If you asked me to sit down and sketch a drawing of what Christmas Day felt like to me it would be my mom in the kitchen, apron on, glass of wine in hand, cooking up an absolute feast while singing Christmas Carols at the top of her voice. The most delicious aroma’s caressing the home whilst my dad and I set the table and got everything ready for the hoards of guests invited – the more the merrier was always the name of the game.
She passed away in October of 2017. That first Christmas was devastating. If I could have slept through the entire day I would have. Nothing felt right about it. It all felt forced and unnatural. A lie, an offense.
It didn’t get easier after that either. Last year was the first year away from my home town, so everything felt even stranger. It was just my brother and although we tried to make the most of it, it was a heartbreaking day. This year it’s just me and although I do have a nice week away planned with close family friends, I know my heart will be just as heavy.

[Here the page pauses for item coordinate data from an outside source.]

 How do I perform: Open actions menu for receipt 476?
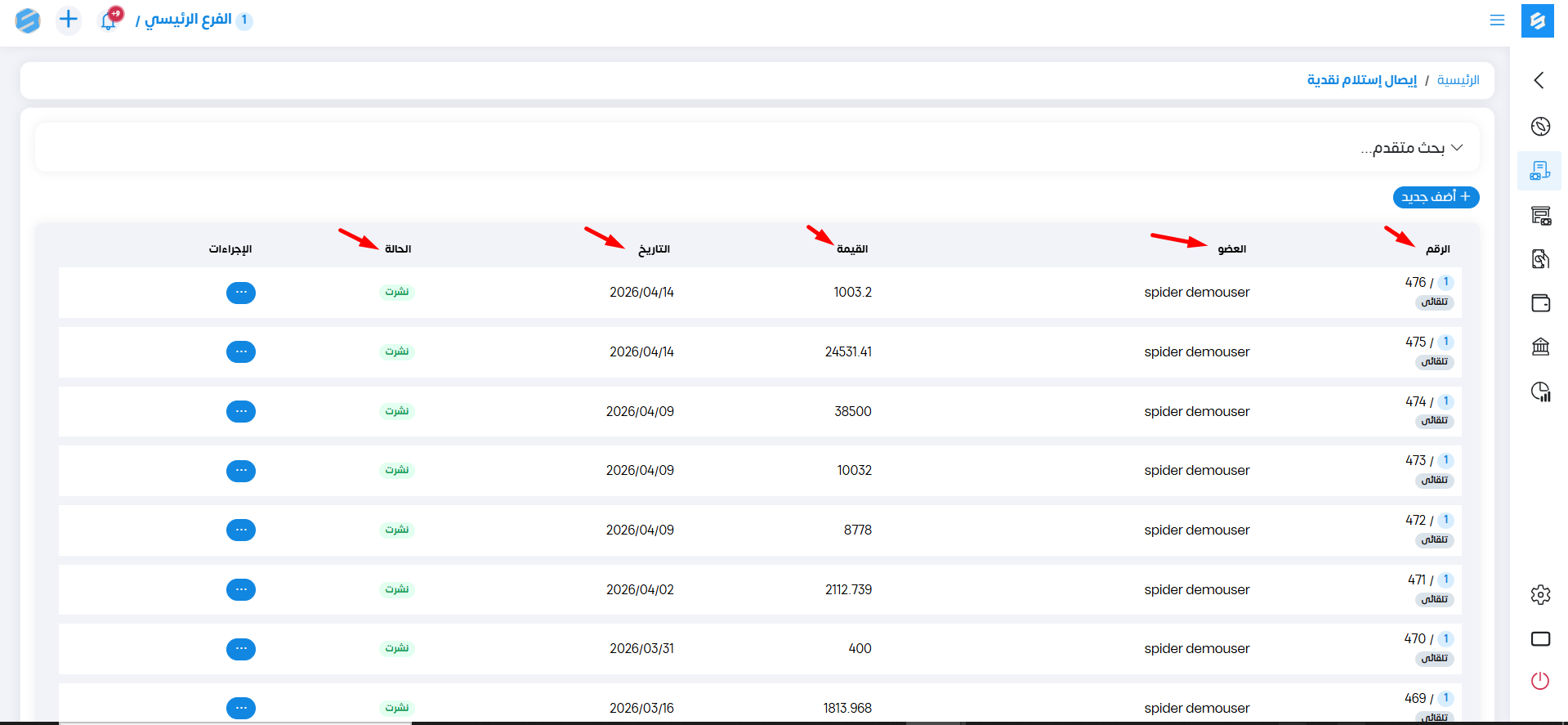241,293
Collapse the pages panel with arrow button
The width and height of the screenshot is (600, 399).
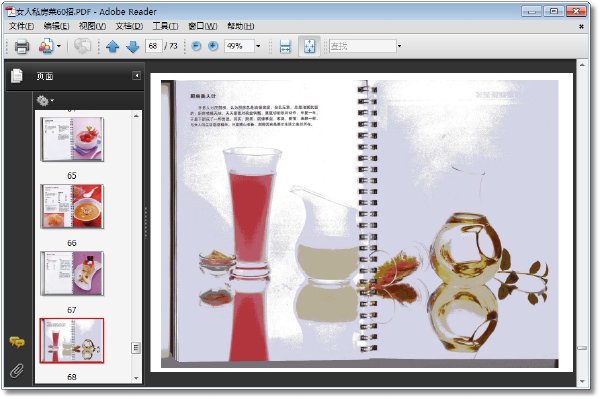tap(137, 76)
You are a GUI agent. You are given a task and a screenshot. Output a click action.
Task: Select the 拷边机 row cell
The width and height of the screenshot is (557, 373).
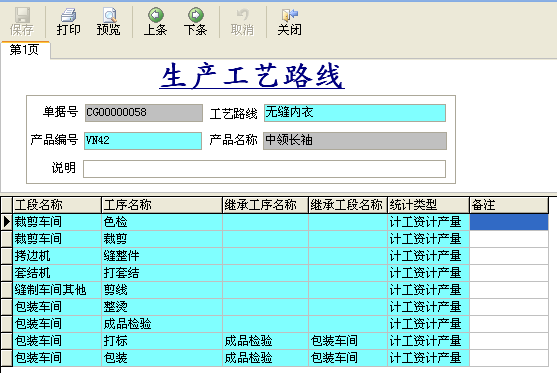coord(57,256)
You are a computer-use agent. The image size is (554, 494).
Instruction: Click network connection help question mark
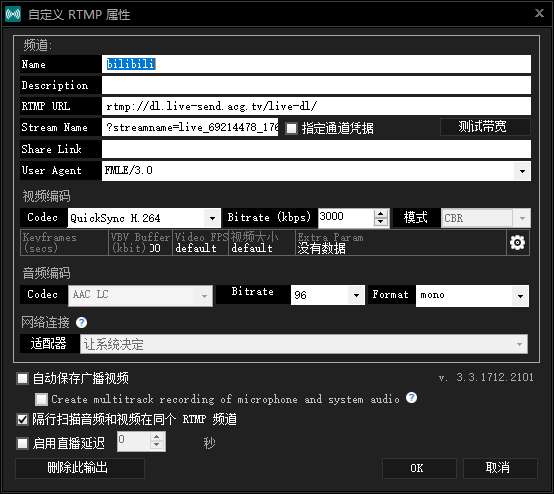[82, 322]
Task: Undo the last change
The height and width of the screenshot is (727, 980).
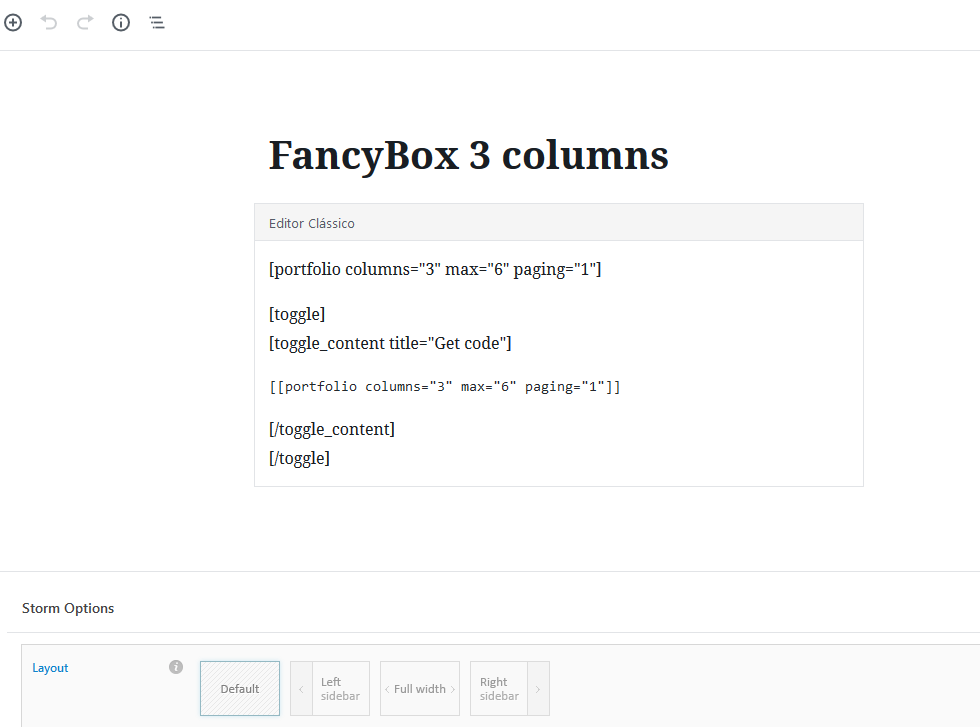Action: (x=49, y=23)
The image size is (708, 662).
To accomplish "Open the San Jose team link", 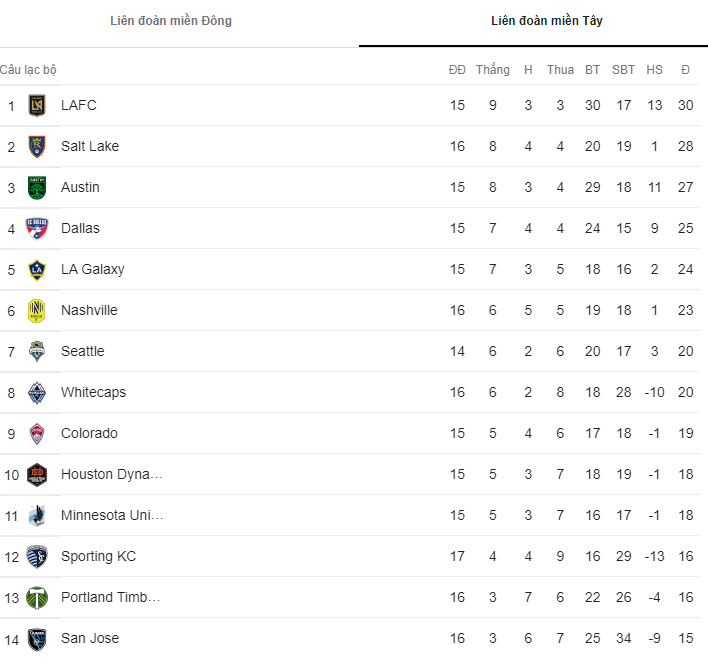I will pyautogui.click(x=90, y=638).
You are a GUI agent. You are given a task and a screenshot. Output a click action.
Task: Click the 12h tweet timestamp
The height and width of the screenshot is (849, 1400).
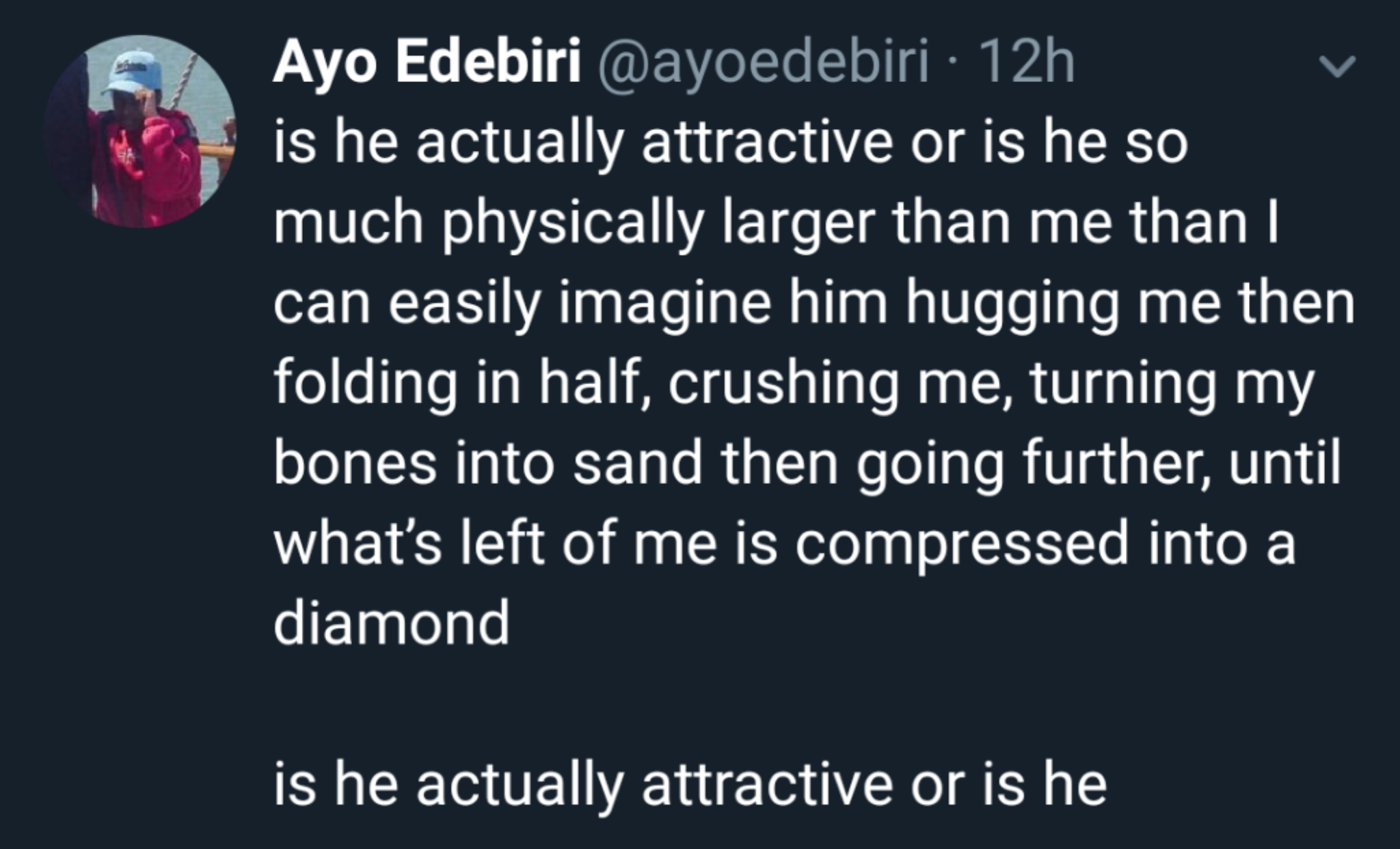[1025, 62]
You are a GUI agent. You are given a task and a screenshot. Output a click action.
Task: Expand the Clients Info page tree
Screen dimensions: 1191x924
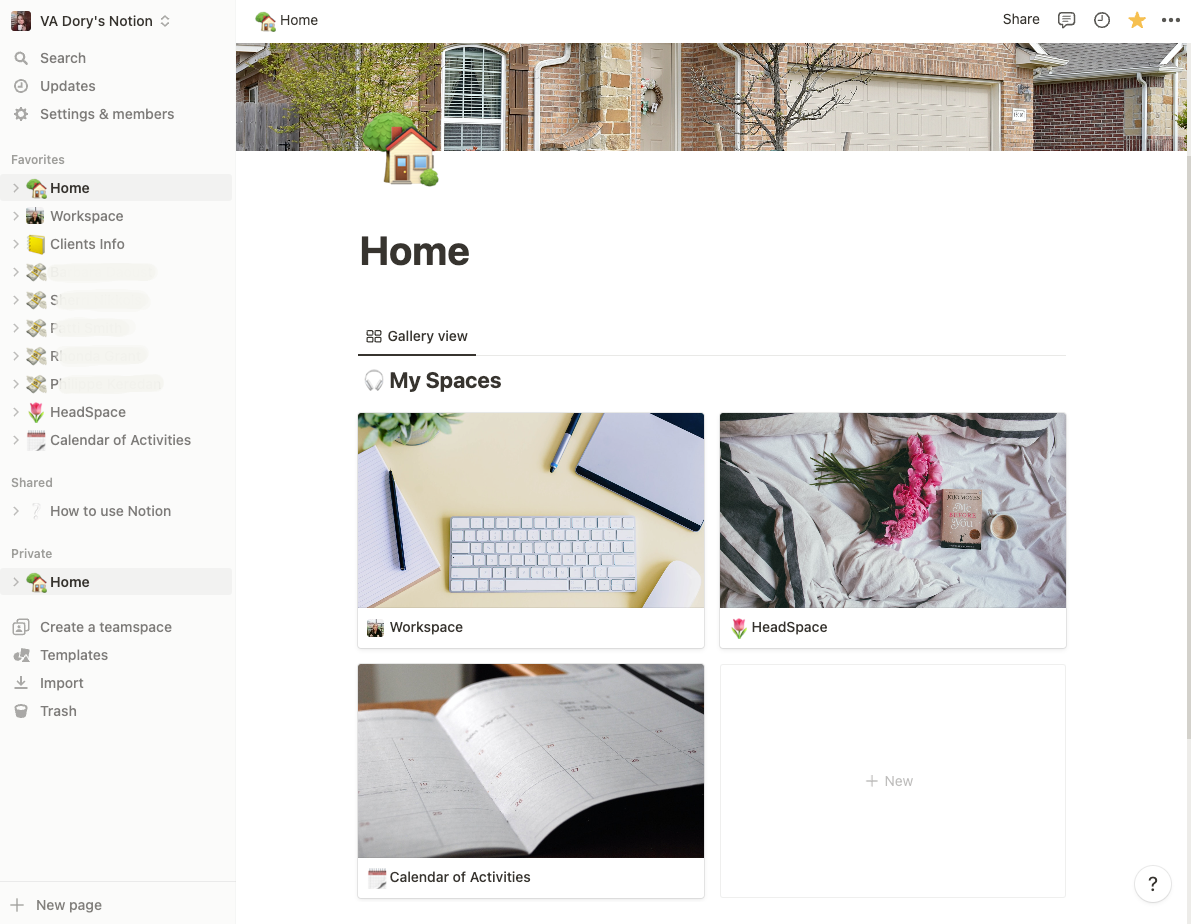16,244
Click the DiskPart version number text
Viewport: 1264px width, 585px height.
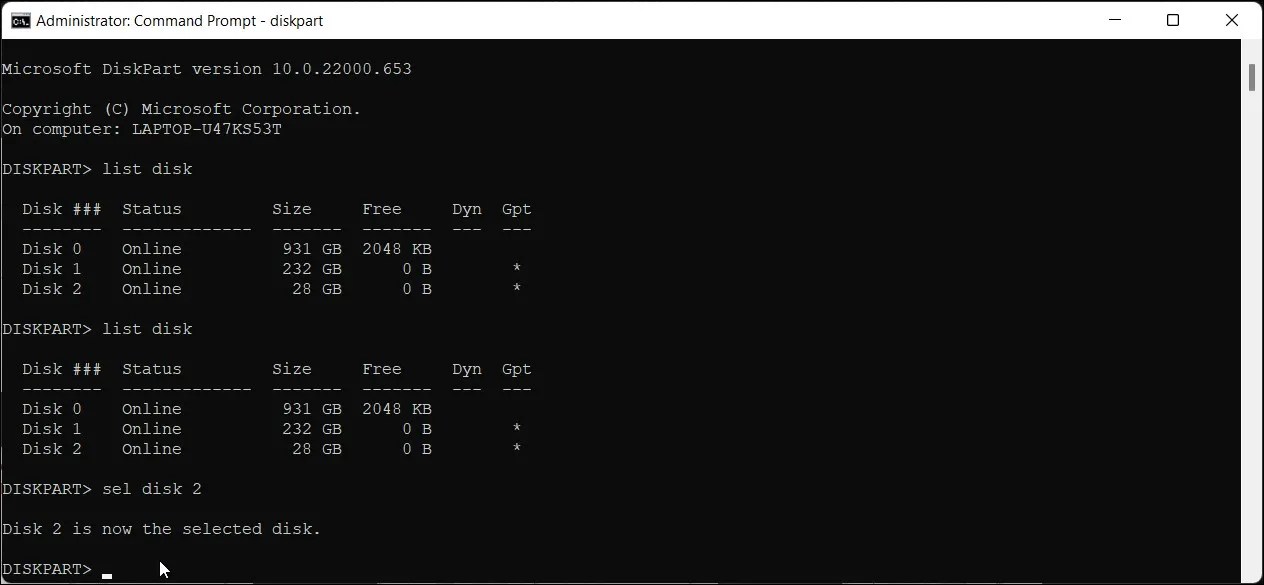pyautogui.click(x=340, y=68)
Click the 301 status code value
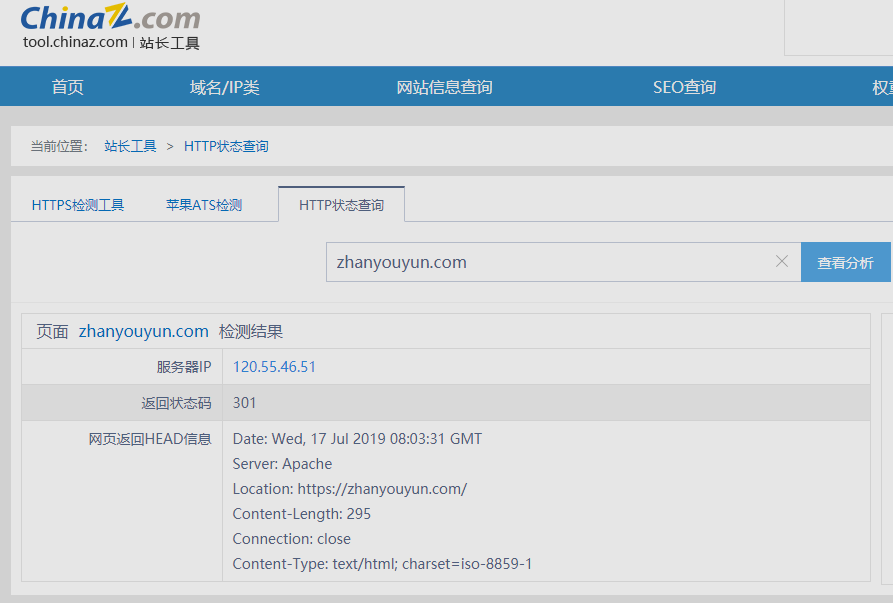Viewport: 893px width, 603px height. click(245, 403)
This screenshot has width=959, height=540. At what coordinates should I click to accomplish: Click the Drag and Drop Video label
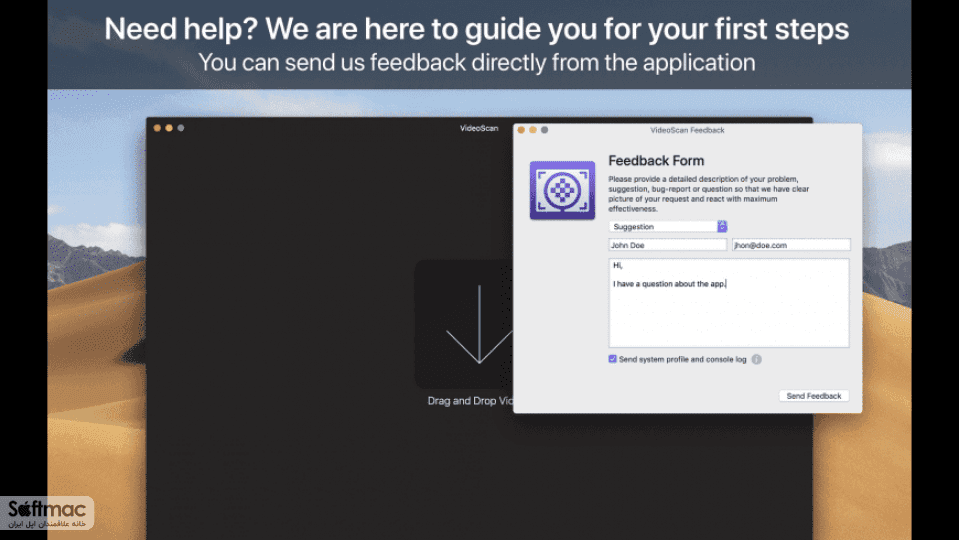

I went from loving Christmas to feeling unsettled about it. I will always honour it in my mom’s memory, but nothing I do will make up for the fact that she is gone. All I want is to taste her home cooked turkey, to feel her contagious cheer and to hear her singing from the kitchen.
Sure, one day I will have my own family and would have found a new way to enjoy the season, but right now it still doesn’t sit right with me.
My hope for this is to bring to light that not everyone is feeling merry right now. Christmas is a truly wonderful time of year full of happiness, as it should be, but if you feel like someone you know may be hurting, talk to them. Give them something to feel good about. Help make their Christmas and all the festivities that surround it just a little bit easier by offering a shoulder, a conversation, a hug…or even just a smile. Coming from experience, it will go a very long way.